What to do:
Turn the lines below into a Markdown table with the columns Row and Text. Start at the line that contains "Describe the element", go through the last line, and omit blank lines and the pictures.

Records shown:
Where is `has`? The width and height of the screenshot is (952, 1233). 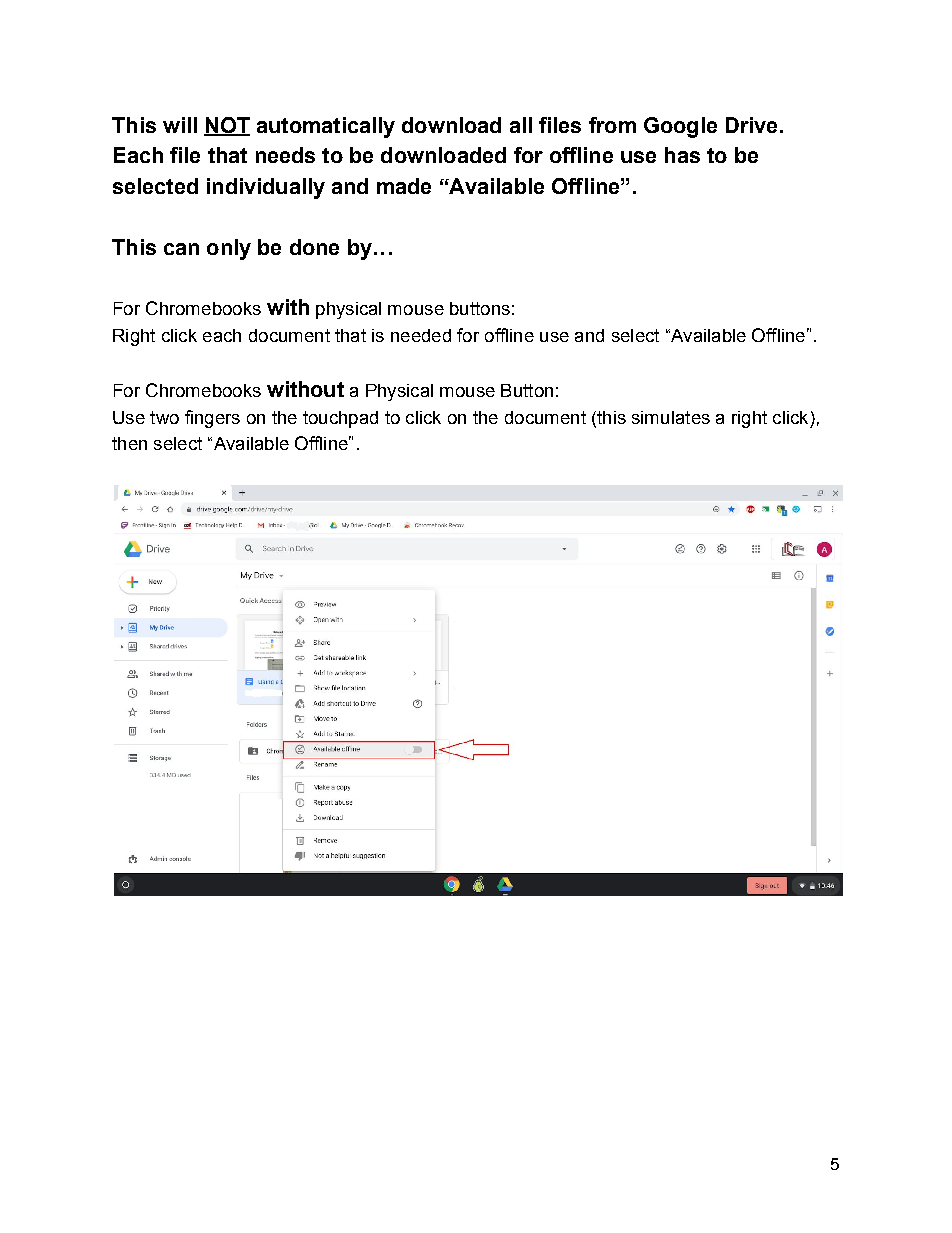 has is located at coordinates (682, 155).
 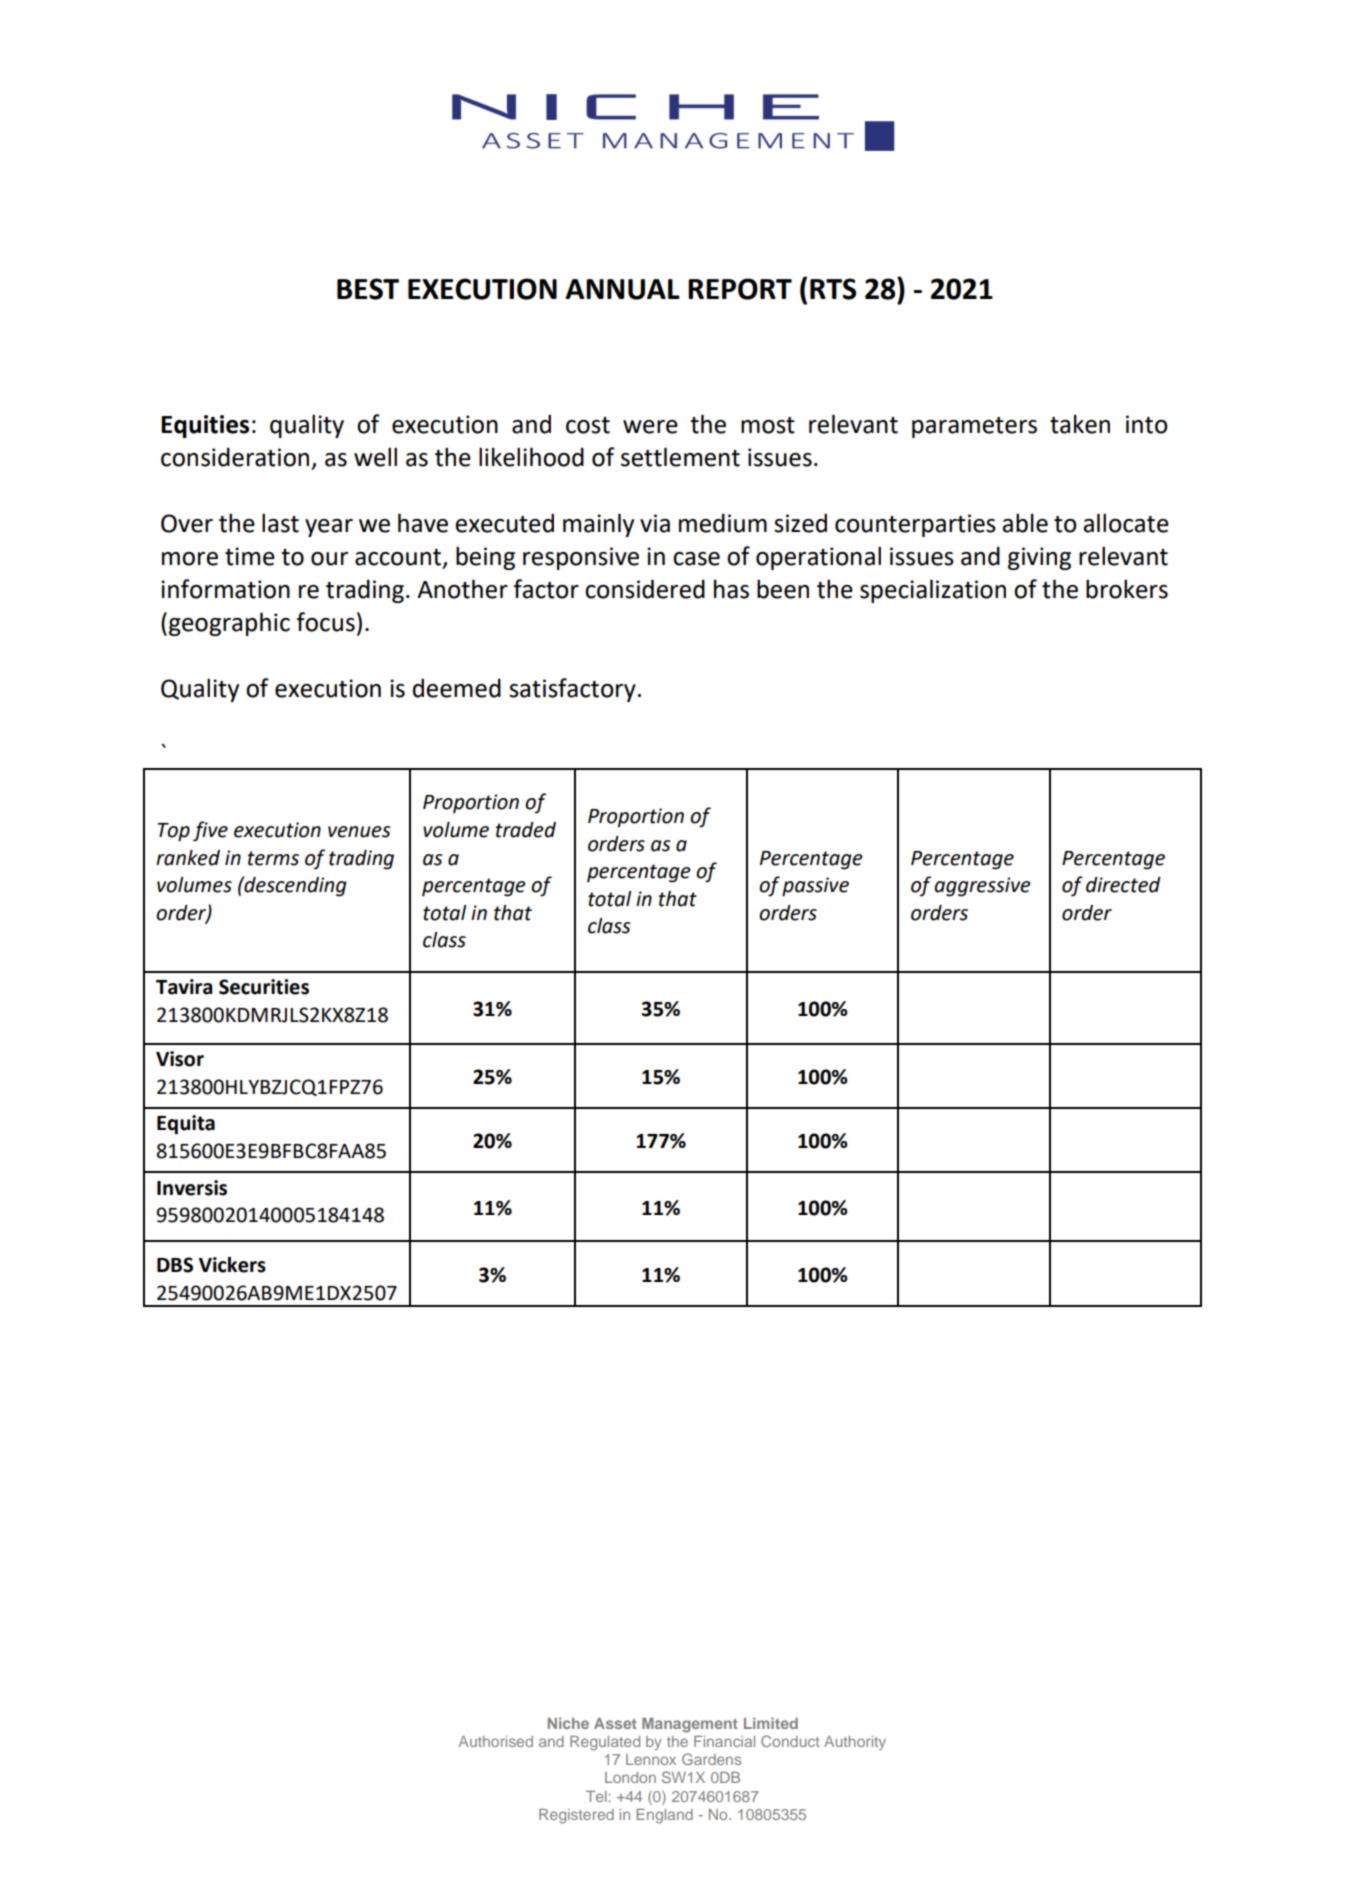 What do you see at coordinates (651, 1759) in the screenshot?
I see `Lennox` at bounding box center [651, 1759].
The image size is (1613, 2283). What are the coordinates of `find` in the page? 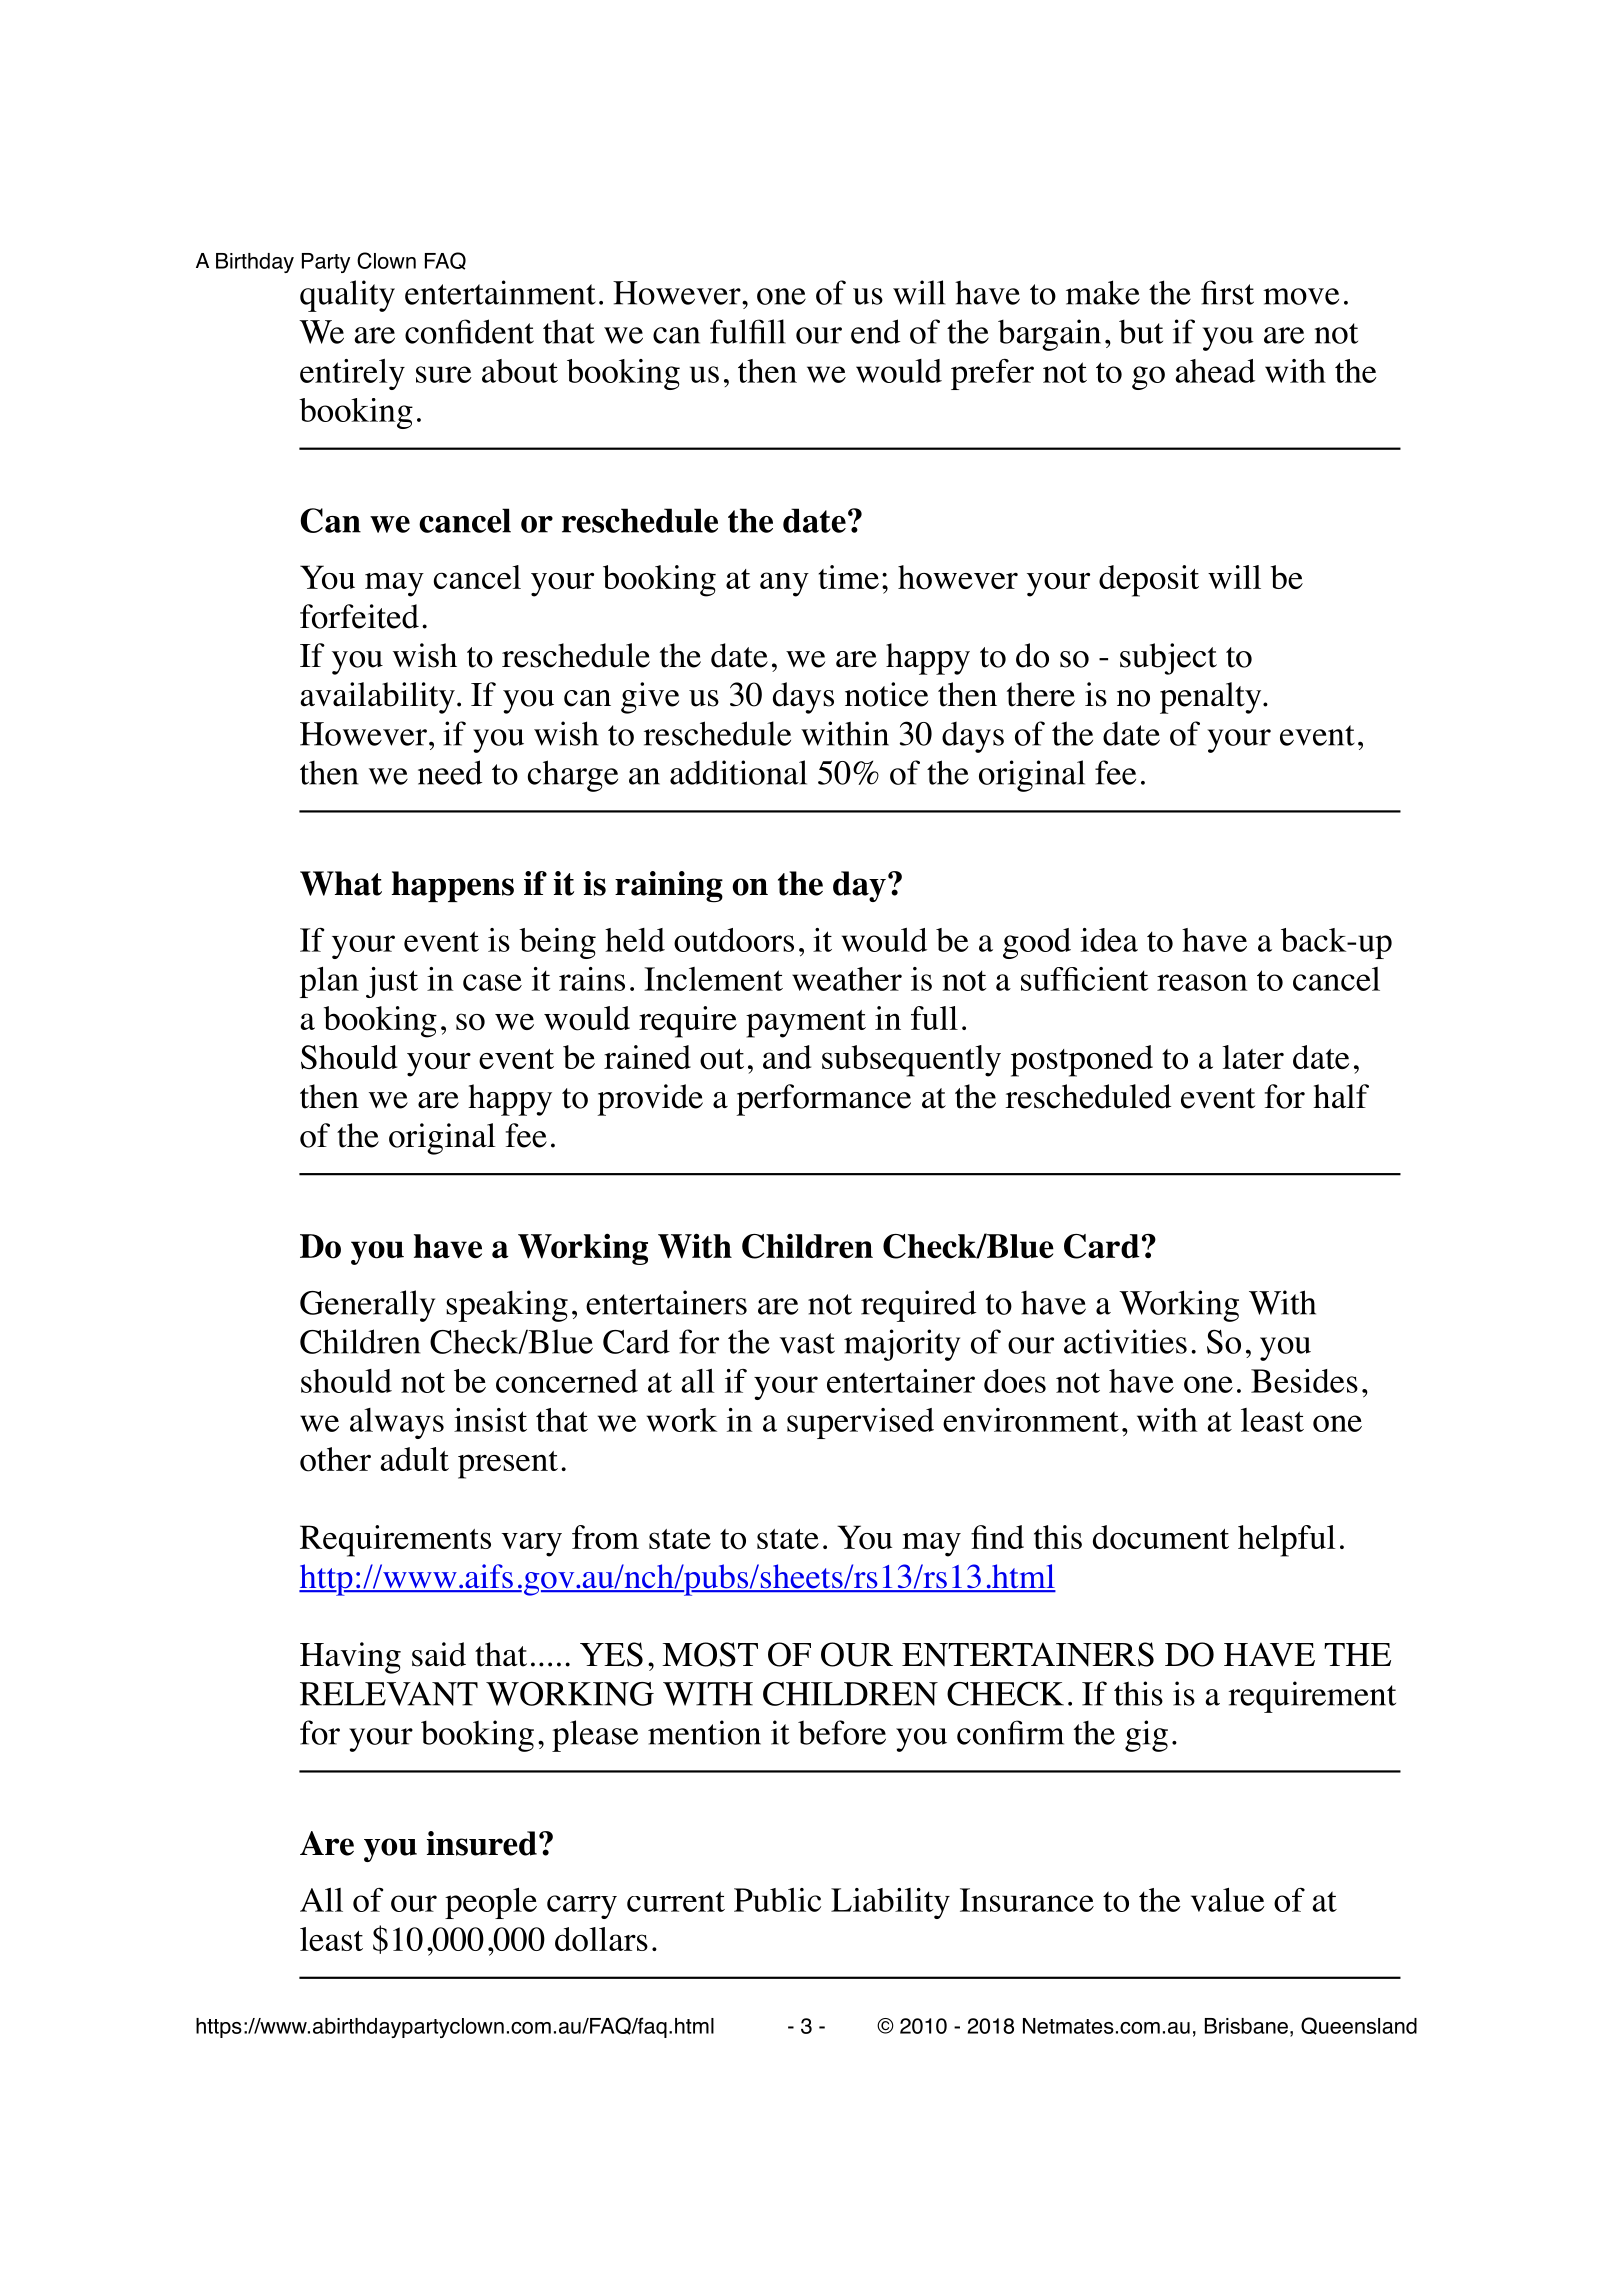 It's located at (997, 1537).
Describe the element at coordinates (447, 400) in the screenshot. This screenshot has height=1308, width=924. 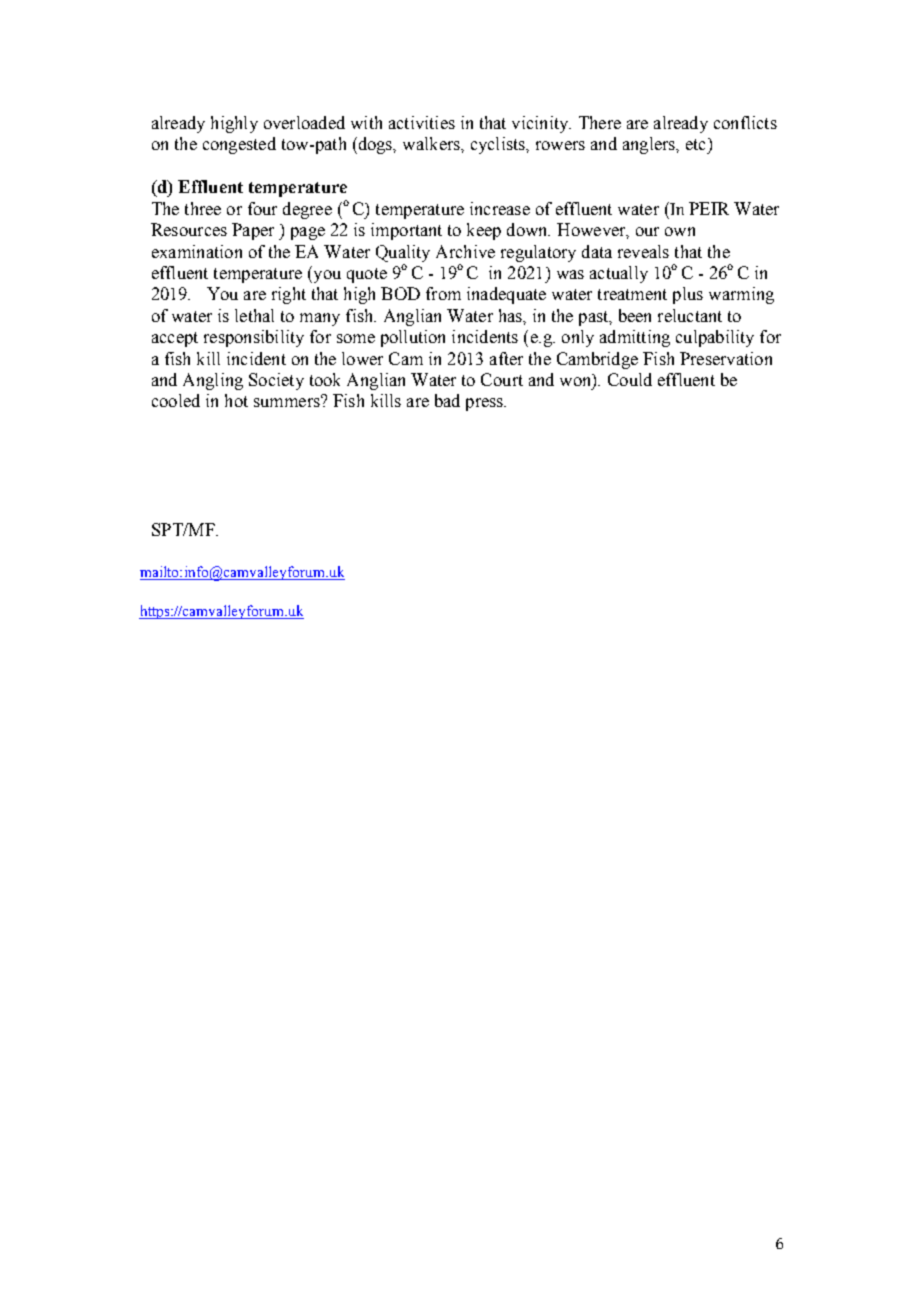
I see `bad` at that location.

Result of the exercise:
| Row | Text |
|---|---|
| 1 | Describe the element at coordinates (447, 400) in the screenshot. This screenshot has height=1308, width=924.  |
| 2 | I see `bad` at that location. |